[Collected data entries]

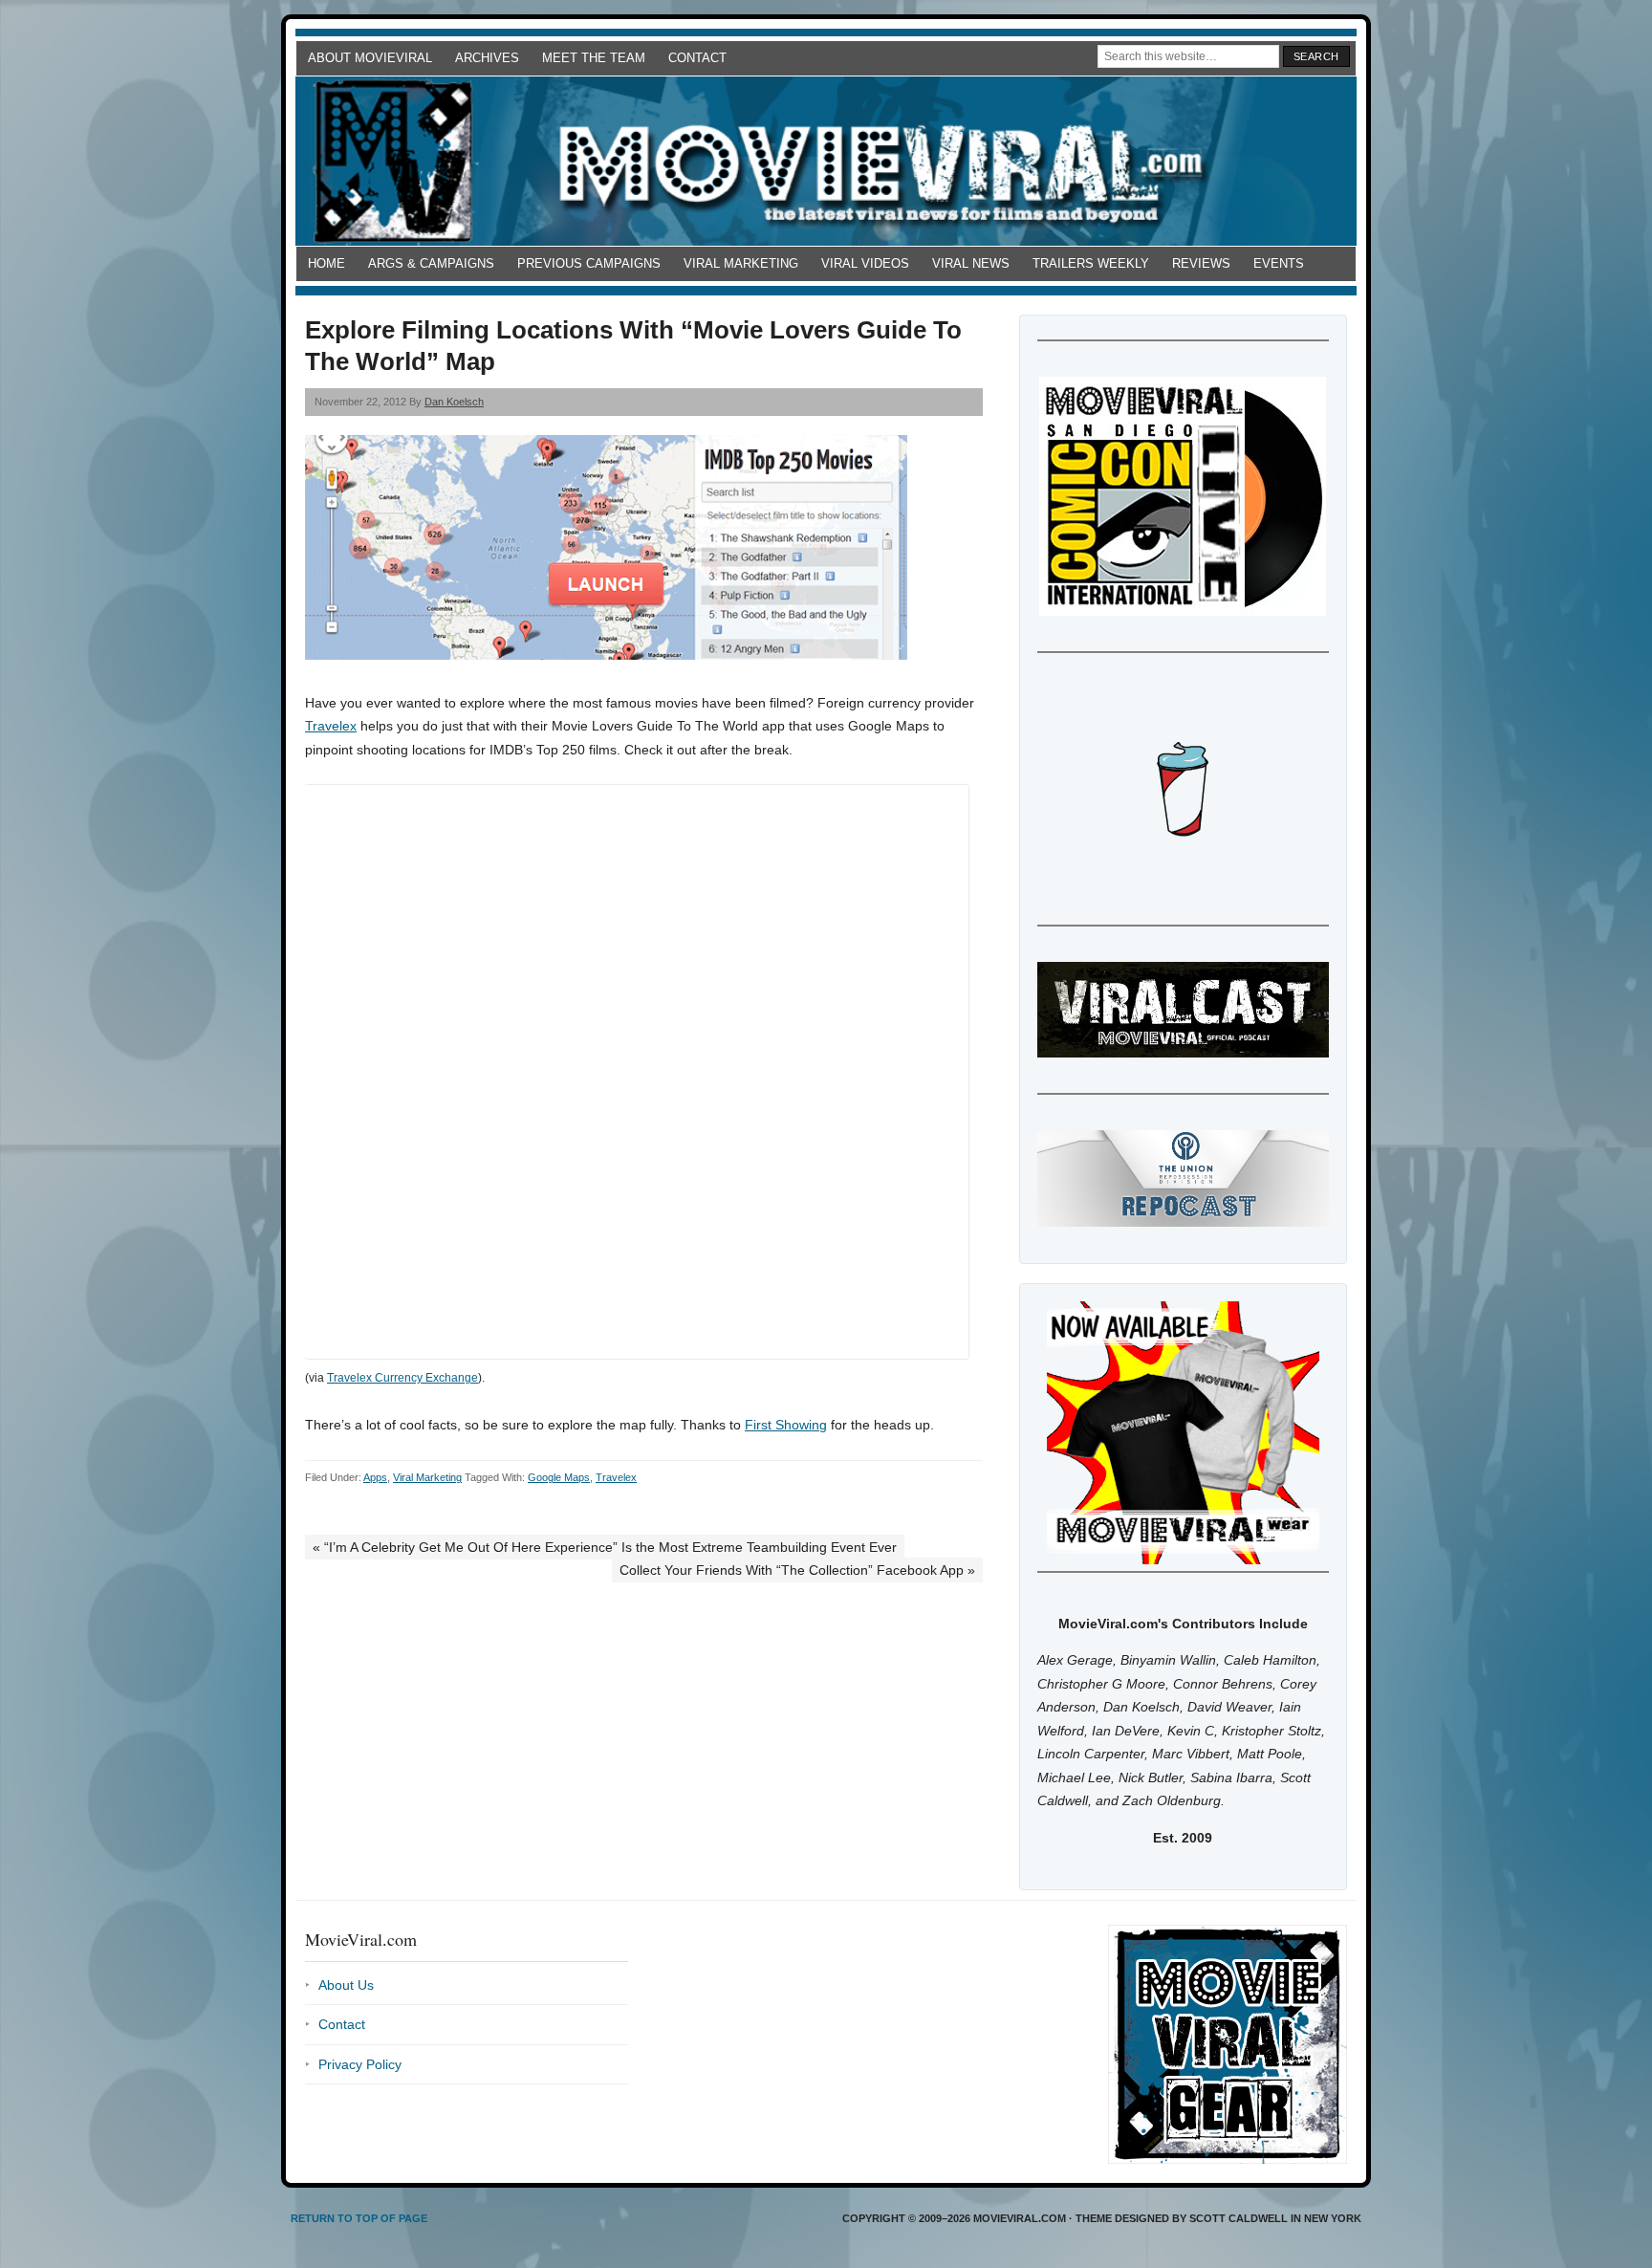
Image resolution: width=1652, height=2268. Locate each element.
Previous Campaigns (589, 263)
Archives (487, 58)
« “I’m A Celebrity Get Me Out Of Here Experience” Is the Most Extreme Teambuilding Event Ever (605, 1547)
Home (326, 263)
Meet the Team (593, 58)
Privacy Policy (360, 2064)
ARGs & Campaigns (431, 263)
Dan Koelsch (454, 401)
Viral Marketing (741, 263)
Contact (697, 58)
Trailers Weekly (1090, 263)
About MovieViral (370, 58)
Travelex (331, 725)
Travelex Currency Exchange (402, 1378)
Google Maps (559, 1477)
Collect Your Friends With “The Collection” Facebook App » (797, 1570)
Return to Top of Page (359, 2218)
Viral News (971, 263)
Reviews (1201, 263)
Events (1278, 263)
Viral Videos (865, 263)
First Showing (786, 1424)
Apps (375, 1477)
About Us (346, 1985)
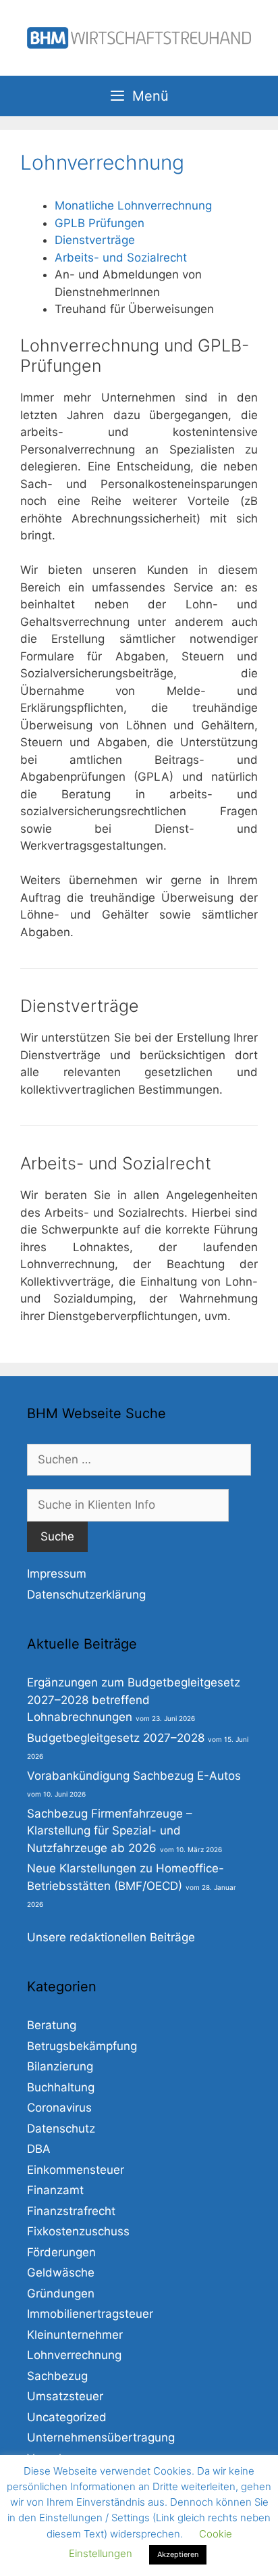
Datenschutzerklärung (86, 1594)
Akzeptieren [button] (177, 2554)
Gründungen (60, 2293)
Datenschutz (61, 2128)
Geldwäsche (60, 2272)
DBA (39, 2149)
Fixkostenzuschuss (78, 2231)
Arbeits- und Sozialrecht (121, 257)
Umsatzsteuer (65, 2396)
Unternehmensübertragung (101, 2437)
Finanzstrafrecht (71, 2211)
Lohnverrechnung (74, 2355)
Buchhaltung (60, 2087)
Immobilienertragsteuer (90, 2313)
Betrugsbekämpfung (82, 2046)
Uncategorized (67, 2417)
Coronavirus (59, 2107)
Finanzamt (55, 2190)
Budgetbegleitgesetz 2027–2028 (115, 1738)
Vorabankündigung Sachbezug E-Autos (134, 1775)
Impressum (56, 1573)
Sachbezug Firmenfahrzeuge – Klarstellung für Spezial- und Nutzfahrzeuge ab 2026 (109, 1831)
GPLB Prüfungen (99, 223)
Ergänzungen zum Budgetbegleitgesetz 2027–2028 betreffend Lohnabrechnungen (133, 1700)
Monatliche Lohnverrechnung (133, 205)
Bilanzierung (60, 2066)
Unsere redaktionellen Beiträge (111, 1937)
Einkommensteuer (75, 2170)
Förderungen (61, 2252)
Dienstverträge (95, 240)
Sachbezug (57, 2376)
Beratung (51, 2025)
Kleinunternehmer (75, 2334)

> _The problem_
Reproduce the data above exactly, leaving out any picture in it.

> _Solution_
Image resolution: width=1652, height=2268. Locate each element.
Previous Campaigns (589, 263)
Archives (487, 58)
« “I’m A Celebrity Get Me Out Of Here Experience” Is the Most Extreme Teambuilding Event Ever (605, 1547)
Home (326, 263)
Meet the Team (593, 58)
Privacy Policy (360, 2064)
ARGs & Campaigns (431, 263)
Dan Koelsch (454, 401)
Viral Marketing (741, 263)
Contact (697, 58)
Trailers Weekly (1090, 263)
About MovieViral (370, 58)
Travelex (331, 725)
Travelex Currency Exchange (402, 1378)
Google Maps (559, 1477)
Collect Your Friends With “The Collection” Facebook App » (797, 1570)
Return to Top of Page (359, 2218)
Viral News (971, 263)
Reviews (1201, 263)
Events (1278, 263)
Viral Videos (865, 263)
First Showing (786, 1424)
Apps (375, 1477)
About Us (346, 1985)
Datenschutzerklärung (86, 1594)
Akzeptieren [button] (177, 2554)
Gründungen (60, 2293)
Datenschutz (61, 2128)
Geldwäsche (60, 2272)
DBA (39, 2149)
Fixkostenzuschuss (78, 2231)
Arbeits- und Sozialrecht (121, 257)
Umsatzsteuer (65, 2396)
Unternehmensübertragung (101, 2437)
Finanzstrafrecht (71, 2211)
Lohnverrechnung (74, 2355)
Buchhaltung (60, 2087)
Immobilienertragsteuer (90, 2313)
Betrugsbekämpfung (82, 2046)
Uncategorized (67, 2417)
Coronavirus (59, 2107)
Finanzamt (55, 2190)
Budgetbegleitgesetz 2027–2028 (115, 1738)
Vorabankündigung Sachbezug E-Autos (134, 1775)
Impressum (56, 1573)
Sachbezug Firmenfahrzeuge – Klarstellung für Spezial- und Nutzfahrzeuge ab 2026 (109, 1831)
GPLB Prüfungen (99, 223)
Ergänzungen zum Budgetbegleitgesetz 2027–2028 betreffend Lohnabrechnungen (133, 1700)
Monatliche Lohnverrechnung (133, 205)
Bilanzierung (60, 2066)
Unsere redaktionellen Beiträge (111, 1937)
Einkommensteuer (75, 2170)
Förderungen (61, 2252)
Dienstverträge (95, 240)
Sachbezug (57, 2376)
Beratung (51, 2025)
Kleinunternehmer (75, 2334)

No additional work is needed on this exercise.